I was not prepared, therefore, to discover that the author (and, implicitly, scripting expert) is a former "sales manager" who, at the age of 42, decided to quit his job and re-invent himself as a Hollywood screenwriter.
This in itself is not a bad thing. There are plenty of wonderful poets, novelists, playrights, and screenwriters who tumbled to their particular gift or passion late in life.
Mr. Berman seems to have neither. Nor has he had any success in his chosen field. In the ten years since he switched careers he has not sold a single script. This fact is reflected in the writing: it appears that, for Mr. Berman at least, the Holy Grail of screenwriting is simply getting someone to read your script.
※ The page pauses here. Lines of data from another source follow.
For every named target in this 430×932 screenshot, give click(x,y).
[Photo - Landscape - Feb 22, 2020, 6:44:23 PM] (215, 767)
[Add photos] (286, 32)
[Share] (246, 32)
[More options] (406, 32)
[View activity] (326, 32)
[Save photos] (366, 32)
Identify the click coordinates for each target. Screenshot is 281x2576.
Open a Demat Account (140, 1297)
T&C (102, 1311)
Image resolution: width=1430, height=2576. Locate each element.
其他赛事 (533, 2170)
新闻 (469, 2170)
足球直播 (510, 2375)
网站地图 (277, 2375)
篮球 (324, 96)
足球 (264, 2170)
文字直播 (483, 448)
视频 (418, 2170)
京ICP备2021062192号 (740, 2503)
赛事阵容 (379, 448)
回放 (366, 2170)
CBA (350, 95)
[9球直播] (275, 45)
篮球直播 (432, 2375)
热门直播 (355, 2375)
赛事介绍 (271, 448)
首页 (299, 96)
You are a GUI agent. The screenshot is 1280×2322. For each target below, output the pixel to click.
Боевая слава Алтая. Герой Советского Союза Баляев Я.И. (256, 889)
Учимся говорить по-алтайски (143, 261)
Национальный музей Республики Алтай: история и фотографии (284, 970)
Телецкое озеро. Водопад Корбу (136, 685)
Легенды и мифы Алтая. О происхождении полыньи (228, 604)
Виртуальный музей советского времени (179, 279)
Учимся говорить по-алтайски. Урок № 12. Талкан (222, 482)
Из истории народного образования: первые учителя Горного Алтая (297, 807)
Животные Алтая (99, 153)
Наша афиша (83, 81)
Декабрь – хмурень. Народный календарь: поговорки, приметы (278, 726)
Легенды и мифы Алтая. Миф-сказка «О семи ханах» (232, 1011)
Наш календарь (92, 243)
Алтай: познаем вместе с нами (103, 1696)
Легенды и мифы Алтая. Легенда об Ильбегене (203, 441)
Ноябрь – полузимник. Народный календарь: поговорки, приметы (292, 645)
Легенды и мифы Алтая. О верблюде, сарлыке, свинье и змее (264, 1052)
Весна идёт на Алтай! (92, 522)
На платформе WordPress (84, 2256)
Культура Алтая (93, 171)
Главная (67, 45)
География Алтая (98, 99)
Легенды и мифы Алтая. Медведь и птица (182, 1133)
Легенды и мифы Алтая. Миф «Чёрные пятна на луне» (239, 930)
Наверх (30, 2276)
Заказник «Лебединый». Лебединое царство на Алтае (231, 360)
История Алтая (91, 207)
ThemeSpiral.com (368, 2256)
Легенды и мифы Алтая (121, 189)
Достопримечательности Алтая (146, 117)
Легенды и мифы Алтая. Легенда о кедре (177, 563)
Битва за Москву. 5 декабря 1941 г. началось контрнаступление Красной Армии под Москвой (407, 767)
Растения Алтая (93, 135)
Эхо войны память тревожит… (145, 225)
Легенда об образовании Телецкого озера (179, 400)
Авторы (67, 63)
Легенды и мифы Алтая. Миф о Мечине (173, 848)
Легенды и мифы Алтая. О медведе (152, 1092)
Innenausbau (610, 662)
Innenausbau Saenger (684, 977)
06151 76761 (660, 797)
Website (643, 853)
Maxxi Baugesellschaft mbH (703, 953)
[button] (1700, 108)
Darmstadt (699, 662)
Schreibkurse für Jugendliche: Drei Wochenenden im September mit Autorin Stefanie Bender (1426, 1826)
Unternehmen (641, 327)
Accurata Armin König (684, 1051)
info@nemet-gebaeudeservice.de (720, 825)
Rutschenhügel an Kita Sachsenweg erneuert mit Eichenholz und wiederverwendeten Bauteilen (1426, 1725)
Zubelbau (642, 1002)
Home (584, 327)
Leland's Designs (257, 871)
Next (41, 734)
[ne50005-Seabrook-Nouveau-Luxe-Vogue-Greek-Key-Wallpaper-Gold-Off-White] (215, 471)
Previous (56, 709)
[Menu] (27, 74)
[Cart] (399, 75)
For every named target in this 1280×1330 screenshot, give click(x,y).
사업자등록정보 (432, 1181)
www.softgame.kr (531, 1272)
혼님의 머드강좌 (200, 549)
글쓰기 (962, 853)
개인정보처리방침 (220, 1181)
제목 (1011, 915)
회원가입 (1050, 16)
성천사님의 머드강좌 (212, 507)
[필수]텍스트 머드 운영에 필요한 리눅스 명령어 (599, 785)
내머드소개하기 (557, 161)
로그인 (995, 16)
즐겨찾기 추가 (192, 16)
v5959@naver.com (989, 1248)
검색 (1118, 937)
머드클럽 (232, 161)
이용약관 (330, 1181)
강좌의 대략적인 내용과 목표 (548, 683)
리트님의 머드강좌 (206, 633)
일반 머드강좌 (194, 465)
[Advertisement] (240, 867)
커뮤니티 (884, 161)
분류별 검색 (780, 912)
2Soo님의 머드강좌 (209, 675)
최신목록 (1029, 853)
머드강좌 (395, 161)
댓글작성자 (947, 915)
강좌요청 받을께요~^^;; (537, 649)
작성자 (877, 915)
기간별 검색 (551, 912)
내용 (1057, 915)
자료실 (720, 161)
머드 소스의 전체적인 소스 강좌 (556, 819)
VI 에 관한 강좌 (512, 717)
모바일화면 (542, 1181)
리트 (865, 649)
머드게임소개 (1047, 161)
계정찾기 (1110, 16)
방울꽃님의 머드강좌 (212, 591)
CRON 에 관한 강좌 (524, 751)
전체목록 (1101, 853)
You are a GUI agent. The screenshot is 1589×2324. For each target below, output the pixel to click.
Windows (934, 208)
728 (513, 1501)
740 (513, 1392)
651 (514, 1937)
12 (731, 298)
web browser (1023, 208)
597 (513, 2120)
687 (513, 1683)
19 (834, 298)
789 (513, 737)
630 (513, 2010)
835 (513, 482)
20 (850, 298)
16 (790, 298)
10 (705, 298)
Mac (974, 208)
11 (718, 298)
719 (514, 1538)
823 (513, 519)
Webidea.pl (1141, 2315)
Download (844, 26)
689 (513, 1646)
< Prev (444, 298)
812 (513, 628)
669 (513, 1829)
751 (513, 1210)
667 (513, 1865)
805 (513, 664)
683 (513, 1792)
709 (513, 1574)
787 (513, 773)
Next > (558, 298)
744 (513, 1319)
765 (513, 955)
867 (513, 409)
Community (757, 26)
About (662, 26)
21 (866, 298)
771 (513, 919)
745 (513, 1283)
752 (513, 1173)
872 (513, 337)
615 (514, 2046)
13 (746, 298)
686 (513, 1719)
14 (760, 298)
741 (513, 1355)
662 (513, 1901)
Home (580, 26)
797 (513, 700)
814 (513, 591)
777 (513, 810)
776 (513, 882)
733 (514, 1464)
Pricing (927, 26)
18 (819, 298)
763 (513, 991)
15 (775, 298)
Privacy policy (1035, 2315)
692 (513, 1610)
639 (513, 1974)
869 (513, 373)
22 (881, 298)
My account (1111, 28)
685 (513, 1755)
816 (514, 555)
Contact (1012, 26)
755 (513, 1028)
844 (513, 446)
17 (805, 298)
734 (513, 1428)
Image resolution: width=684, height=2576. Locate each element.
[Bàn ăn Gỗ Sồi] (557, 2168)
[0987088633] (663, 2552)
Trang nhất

A possible reason for this lack of success may be that Mr. Berman has never been, by his own repeated admission, "a big reader." This is made embarrassingly clear in an anecdote about an attempted interview with William Goldman (Butch Cassidy and the Sundance Kid; Marathon Man; All the President's Men). Goldman asks Berman to name a few of his favorite authors. He can't. Not a single one.
Caveat lector on this alleged book. If there is ever a move toward consumer protection in non-fiction publishing, I will send a copy to every member of Congress. If there's any justice, there will be plenty of remaindered copies to pick over in the near future.
4 of 4 people found the following review helpful
1.0 out of 5 stars There are better books! 4 Sep 2002
By A Customer - Published on Amazon.com
Format:Paperback
This is a true stinker. The text is riddled with self-justification and the third draft of the included screen play is just a true prize. Buy Ken Dancyger's book "alternative screenwriting" instead, 'cause that's brilliant.
3 of 3 people found the following review helpful
1.0 out of 5 stars The guy can't write. 25 Jan 2003
By A Customer - Published on Amazon.com
Format:Paperback
This is probably one of the worst written books I've ever read. The guy can't write. His sentences look like they've been created by a child. He lacks good judgment (if he has any at all), not to mention good taste. There are parts in this book that gave me the impression he is not very bright either.
Apart from the fact that he never sold a screenplay (there are good screenwriting instructors who never even wrote one), the worse thing is that Mr. Berman is a terrible teacher. The only idea he successfully communicates is that he is the last person on planet Earth from who anyone should get advice on writing screenplays.
For the sake of mercy and charity and other good qualities I like to use sometimes, I will refrain myself from commenting the included screenplay (and also the decision to publish it in there).
Anyone trying to write or sell a screenplay should very actively avoid this book.
3 of 3 people found the following review helpful
1.0 out of 5 stars There are better books 21 Feb 2002
By "skgargoyle" - Published on Amazon.com
Format:Paperback
No, I have never sold a screenplay. No, I have never written a book. I am an armchair critic; and a eager reader. There are better books out there that not only touch upon the same topics, but actually are enjoyable to read. Read anything by William Goldman; and with such frank and honest writing, it will point a path in a clearer direction than this book. Luckily you may read these reviews and move on to an author who will actually give you a good script to read.